Au-dessus, le ciel cherche en vain à épuiser les infinies inclinaisons de la lune, des étoiles et des nuages. La lune diminue jusqu’à mourir, pour renaître de l’obscurité. Je ne peux pas toujours la voir, car les nuages ​​jouent à la cacher. Les étoiles occupent le reste et, si nombreuses, me semblent un univers.

En revanche, en bas, il se produit toujours la même chose, exactement la même chose, à l’exception de la couleur de la danse qui modifie la couleur grise qui s’obstine à revenir.

C’est ainsi que le futur progresse, au rythme du tango, du baiser vide et de la triste fin.

Une nuit, cependant, une profonde rupture se produit dans l’histoire.

Tout se répète, comme toujours. Ils sont assis sur le lit. Comme chaque nuit, il l’embrasse, mais cette fois il cesse de suite. Il se lève, éteint la lumière principale — c’est trop lumineux — et revient. Il s’agenouille sur le sol en face d’elle et l’attire vers lui. Elle accepte de l’étreindre entre ses jambes. Peut-être par hasard, peut-être par destin, cette approche qui naît de deux genoux au sol la libère. Le baiser déborde enfin.

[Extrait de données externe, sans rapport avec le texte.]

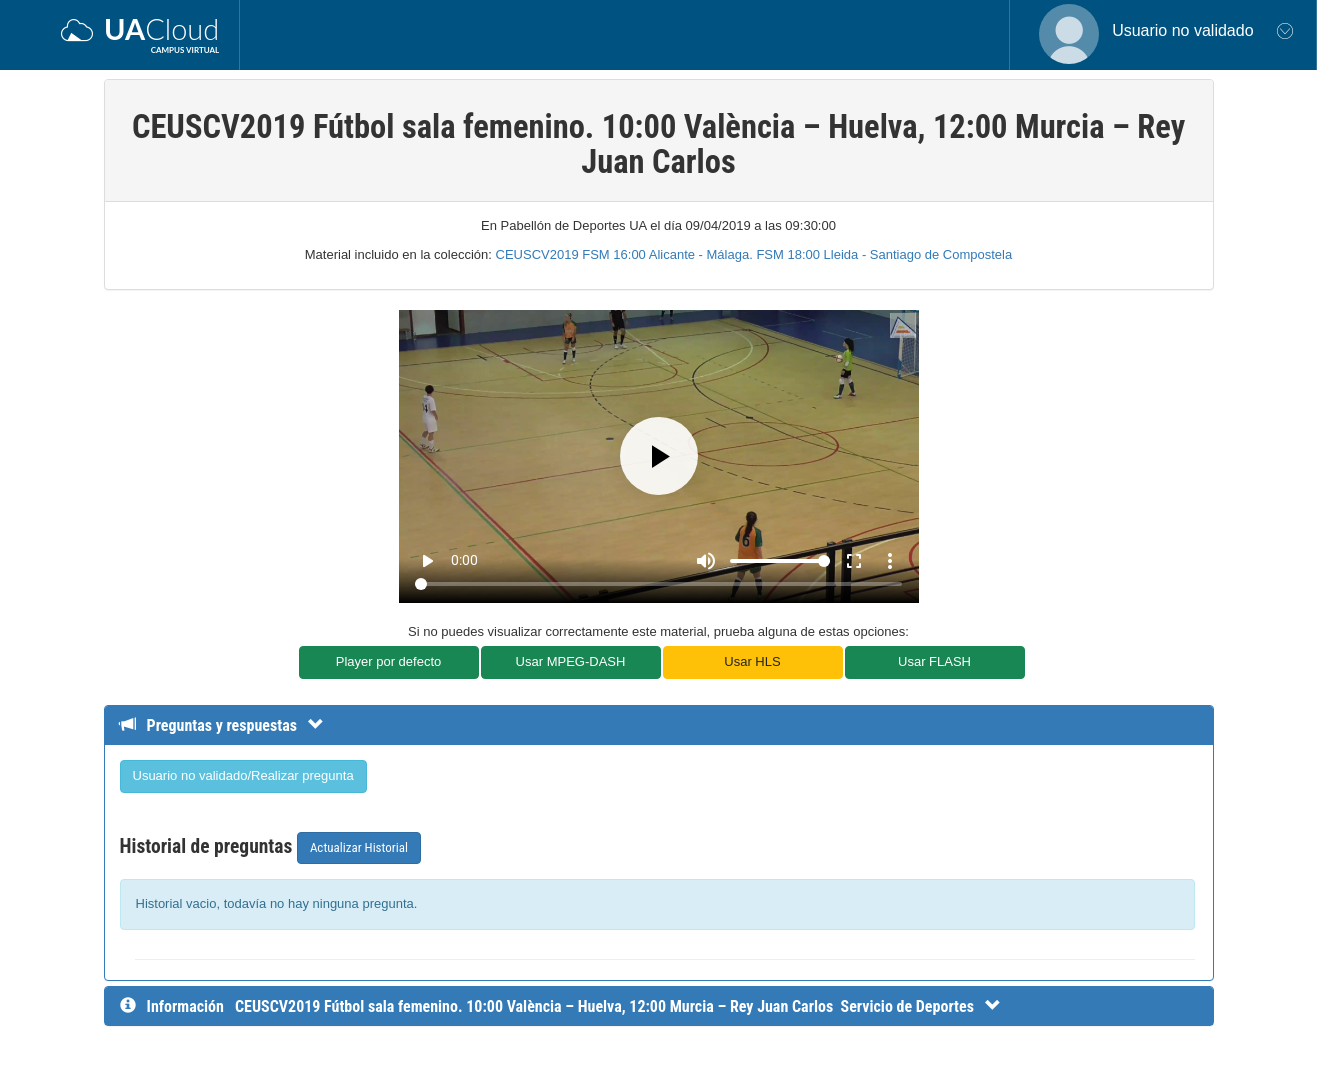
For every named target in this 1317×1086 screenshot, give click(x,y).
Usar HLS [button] (752, 661)
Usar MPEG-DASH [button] (571, 661)
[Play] (659, 456)
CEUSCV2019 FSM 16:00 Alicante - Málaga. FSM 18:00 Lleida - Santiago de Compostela (754, 254)
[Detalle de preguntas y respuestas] (231, 725)
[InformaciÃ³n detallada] (618, 1006)
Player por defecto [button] (389, 661)
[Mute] (706, 561)
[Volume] (780, 561)
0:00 (464, 560)
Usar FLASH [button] (934, 661)
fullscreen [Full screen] (854, 561)
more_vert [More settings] (890, 561)
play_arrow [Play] (427, 561)
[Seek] (658, 584)
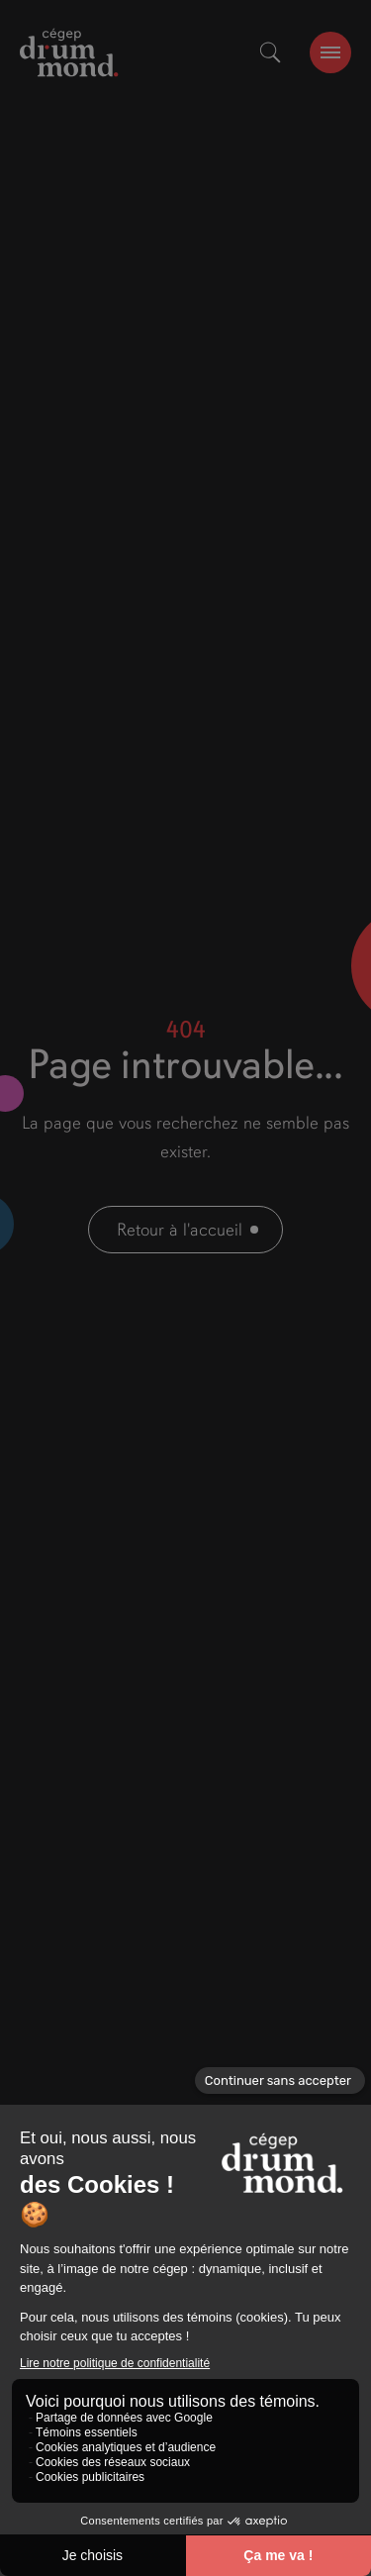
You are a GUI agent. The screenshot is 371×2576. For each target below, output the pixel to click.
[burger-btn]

Cette nuit, la fin n’est pas triste et ils ne quittent pas la maison. Quand ils s’endorment enfin entrelacés, je laisse mon verre de whisky ainsi que la fenêtre et je m’abandonne aussi au lendemain.

Les nuits ne reviennent plus en arrière. Désormais, elles ressemblent à la dernière. Et elles deviennent de moins en moins indélébiles.

Au-dessus, la lune, les étoiles et les nuages ​​se combinent de tant de façons que j’en perds le fil ; Elles me semblent identiques.

En bas, la même danse d’ouverture se termine toujours par les amants assis sur le lit. Il l’embrasse, éteint la lumière trop vive, s’agenouille devant elle, l’attire, elle se libère et ils font l’amour.

La variation ne disparaît pas, mais se déplace jusqu’au moment où ils s’aiment.

Les nuits qui suivent sont d’innombrables répétitions du rituel de séduction. Elles se répètent jusqu’au moment du baiser. Puis divergent et les aventures de la rencontre amoureuse sont différentes. Chaque nuit, avec passion et lenteur, les amoureux récurrents explorent de nouvelles façons de s’aimer. Il n’y a pas de précipitation ; ils sentent que les nuits partagées ne finiront jamais.

Mais les nuits partagées se terminent toujours. Lors de la dernière, l’histoire se rompt à nouveau d’une manière que je comprends définitive. C’est la fin.

Au-dessus, je vois le ciel totalement noir. Il n’y a pas de lune, pas d’étoile. Pas de nuage.

En bas, j’entends les pas d’un homme triste et solitaire. Je n’ai pas besoin de whisky ou de la fenêtre pour savoir de qui il s’agit. Il se tient devant la porte. Trouve la clé et entre. Il prépare le dîner. Mange jusqu’à ce que la bougie soit consumée. La mémoire lui est facile. Juste après, il fait ces deux choses.